TASK OBJECTIVE:
Return, from the listing below, each line where the word "input" appears.

SOURCE RECORDS:
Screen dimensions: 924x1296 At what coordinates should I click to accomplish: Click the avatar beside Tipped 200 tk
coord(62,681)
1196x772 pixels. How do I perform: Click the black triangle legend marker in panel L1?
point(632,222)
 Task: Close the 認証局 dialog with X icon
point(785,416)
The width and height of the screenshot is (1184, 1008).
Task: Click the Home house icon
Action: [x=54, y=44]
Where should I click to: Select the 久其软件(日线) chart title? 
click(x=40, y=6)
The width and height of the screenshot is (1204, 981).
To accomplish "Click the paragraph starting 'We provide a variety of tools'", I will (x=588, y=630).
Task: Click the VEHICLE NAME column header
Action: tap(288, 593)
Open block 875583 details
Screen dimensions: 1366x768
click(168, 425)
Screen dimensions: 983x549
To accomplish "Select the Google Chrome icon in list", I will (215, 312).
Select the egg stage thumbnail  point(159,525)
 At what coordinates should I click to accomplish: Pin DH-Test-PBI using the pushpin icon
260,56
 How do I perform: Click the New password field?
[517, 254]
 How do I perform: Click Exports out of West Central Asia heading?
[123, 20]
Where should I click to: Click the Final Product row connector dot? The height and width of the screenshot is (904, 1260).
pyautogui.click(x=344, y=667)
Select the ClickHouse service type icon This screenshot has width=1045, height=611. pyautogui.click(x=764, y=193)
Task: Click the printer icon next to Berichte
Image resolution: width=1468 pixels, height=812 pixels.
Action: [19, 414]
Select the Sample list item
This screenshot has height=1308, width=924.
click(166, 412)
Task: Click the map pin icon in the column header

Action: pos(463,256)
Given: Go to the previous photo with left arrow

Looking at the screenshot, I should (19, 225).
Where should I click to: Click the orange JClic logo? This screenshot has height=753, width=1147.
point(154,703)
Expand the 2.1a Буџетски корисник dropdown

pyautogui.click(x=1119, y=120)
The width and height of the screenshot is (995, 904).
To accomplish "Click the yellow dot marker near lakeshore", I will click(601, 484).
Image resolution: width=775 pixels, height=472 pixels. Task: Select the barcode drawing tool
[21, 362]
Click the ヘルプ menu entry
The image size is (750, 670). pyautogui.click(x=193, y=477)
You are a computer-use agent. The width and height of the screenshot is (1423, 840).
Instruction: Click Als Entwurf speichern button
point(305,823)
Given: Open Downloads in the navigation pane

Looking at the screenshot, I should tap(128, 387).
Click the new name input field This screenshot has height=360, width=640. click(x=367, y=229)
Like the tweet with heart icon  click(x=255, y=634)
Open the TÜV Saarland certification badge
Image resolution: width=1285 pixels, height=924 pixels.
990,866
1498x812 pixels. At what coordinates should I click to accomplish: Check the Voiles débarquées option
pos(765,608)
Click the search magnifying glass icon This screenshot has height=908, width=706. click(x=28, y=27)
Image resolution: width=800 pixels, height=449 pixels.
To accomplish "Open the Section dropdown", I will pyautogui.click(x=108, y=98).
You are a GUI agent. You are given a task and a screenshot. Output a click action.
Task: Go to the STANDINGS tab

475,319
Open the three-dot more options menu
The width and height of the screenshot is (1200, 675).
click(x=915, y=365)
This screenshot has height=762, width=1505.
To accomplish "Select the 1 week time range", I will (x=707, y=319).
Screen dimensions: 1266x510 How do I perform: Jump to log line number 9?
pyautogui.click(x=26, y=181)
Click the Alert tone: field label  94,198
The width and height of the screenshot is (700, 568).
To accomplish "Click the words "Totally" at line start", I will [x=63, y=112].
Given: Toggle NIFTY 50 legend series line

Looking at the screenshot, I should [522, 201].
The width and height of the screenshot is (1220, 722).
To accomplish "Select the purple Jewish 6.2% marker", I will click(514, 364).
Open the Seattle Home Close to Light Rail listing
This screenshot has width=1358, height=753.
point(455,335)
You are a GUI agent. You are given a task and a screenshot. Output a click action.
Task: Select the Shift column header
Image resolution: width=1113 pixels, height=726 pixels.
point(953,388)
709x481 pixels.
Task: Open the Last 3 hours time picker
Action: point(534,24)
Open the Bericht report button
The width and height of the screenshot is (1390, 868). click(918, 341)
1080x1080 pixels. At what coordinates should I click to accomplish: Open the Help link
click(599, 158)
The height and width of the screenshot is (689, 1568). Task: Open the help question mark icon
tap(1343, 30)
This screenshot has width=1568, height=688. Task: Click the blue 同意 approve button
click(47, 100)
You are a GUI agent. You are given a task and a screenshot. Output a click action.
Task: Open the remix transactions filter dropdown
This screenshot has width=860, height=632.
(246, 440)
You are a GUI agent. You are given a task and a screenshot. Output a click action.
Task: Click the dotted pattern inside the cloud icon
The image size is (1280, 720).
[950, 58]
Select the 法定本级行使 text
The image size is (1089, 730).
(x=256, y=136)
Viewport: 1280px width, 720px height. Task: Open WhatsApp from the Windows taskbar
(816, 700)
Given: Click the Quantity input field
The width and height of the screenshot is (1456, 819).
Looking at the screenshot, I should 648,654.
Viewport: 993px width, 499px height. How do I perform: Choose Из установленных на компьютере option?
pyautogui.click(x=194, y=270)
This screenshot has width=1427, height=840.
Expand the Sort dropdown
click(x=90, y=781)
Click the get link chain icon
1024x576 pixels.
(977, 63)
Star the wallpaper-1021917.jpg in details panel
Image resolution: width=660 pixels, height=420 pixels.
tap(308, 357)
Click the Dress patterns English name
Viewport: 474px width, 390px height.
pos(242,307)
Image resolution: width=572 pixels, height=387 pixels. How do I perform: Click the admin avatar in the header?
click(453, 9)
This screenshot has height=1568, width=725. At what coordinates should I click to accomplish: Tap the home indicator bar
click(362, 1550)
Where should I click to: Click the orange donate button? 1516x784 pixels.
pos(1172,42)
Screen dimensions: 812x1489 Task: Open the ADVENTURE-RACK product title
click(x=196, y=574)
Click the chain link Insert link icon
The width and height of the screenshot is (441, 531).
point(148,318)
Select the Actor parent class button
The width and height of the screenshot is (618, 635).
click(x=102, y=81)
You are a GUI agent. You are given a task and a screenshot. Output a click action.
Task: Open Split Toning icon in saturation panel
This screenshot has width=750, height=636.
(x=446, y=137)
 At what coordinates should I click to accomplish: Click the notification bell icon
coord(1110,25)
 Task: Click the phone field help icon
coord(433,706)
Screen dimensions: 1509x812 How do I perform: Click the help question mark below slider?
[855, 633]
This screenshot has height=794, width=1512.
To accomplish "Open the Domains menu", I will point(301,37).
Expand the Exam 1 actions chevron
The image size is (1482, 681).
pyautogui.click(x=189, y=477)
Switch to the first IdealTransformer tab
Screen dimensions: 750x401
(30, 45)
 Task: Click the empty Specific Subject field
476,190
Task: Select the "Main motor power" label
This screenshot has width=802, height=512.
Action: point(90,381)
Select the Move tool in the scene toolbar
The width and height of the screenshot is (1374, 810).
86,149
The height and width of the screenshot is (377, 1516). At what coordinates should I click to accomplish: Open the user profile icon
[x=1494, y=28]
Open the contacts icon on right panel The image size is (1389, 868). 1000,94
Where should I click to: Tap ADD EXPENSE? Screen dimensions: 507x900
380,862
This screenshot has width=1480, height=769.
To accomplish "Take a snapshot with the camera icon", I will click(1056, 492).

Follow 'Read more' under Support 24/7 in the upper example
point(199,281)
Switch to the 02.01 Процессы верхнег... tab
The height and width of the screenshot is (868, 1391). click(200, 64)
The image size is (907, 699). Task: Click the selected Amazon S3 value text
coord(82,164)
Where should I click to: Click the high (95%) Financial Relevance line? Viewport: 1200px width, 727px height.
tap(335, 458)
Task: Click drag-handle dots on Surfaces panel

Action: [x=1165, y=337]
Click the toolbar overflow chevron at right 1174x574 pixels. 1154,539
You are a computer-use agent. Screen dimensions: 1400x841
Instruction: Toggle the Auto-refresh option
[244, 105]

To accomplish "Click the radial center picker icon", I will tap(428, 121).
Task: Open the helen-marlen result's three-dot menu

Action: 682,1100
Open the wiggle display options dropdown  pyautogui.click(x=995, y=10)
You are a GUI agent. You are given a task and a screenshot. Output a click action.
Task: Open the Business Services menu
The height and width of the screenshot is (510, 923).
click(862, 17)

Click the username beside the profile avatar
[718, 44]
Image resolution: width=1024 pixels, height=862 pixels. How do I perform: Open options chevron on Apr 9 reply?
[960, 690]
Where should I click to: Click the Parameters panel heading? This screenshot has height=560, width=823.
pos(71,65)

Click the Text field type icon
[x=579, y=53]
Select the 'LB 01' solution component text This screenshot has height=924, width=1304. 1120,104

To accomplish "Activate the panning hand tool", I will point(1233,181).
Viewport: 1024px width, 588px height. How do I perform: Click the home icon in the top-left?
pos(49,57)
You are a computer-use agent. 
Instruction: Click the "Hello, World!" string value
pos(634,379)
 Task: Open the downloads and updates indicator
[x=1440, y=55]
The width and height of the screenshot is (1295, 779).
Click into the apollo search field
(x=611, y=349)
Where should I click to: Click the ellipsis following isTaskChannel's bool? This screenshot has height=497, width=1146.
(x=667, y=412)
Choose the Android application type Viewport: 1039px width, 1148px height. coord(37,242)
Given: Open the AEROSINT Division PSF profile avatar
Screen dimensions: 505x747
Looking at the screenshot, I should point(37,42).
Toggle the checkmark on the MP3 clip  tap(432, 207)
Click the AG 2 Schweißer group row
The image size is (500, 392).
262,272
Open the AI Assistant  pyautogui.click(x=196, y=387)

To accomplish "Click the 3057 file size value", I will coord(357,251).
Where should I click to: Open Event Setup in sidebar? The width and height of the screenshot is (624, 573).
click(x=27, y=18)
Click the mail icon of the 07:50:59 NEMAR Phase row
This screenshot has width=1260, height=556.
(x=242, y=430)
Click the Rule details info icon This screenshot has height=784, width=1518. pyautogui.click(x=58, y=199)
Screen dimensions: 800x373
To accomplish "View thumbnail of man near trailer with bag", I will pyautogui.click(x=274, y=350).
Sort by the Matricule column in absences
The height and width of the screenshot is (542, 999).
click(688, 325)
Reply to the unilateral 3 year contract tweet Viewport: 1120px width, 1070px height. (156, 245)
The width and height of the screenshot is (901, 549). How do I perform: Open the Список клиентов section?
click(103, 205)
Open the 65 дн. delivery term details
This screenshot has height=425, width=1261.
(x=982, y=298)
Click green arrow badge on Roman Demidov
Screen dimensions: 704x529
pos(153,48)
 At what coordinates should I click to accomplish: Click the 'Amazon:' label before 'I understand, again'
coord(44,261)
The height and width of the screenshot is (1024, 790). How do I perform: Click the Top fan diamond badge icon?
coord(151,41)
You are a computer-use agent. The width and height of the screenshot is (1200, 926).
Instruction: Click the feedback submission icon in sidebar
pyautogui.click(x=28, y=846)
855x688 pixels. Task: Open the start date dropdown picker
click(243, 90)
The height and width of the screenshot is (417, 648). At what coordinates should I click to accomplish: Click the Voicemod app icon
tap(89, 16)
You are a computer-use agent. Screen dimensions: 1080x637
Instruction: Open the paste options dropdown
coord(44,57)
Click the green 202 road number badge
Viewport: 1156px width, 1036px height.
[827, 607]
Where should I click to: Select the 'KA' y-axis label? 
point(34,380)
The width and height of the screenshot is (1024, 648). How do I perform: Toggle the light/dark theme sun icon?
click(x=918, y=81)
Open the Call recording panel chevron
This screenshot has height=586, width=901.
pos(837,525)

RESULT FOR THIS TASK:
Click the new name input field This screenshot has height=360, width=640. click(x=367, y=229)
Given: Click the Quantity input field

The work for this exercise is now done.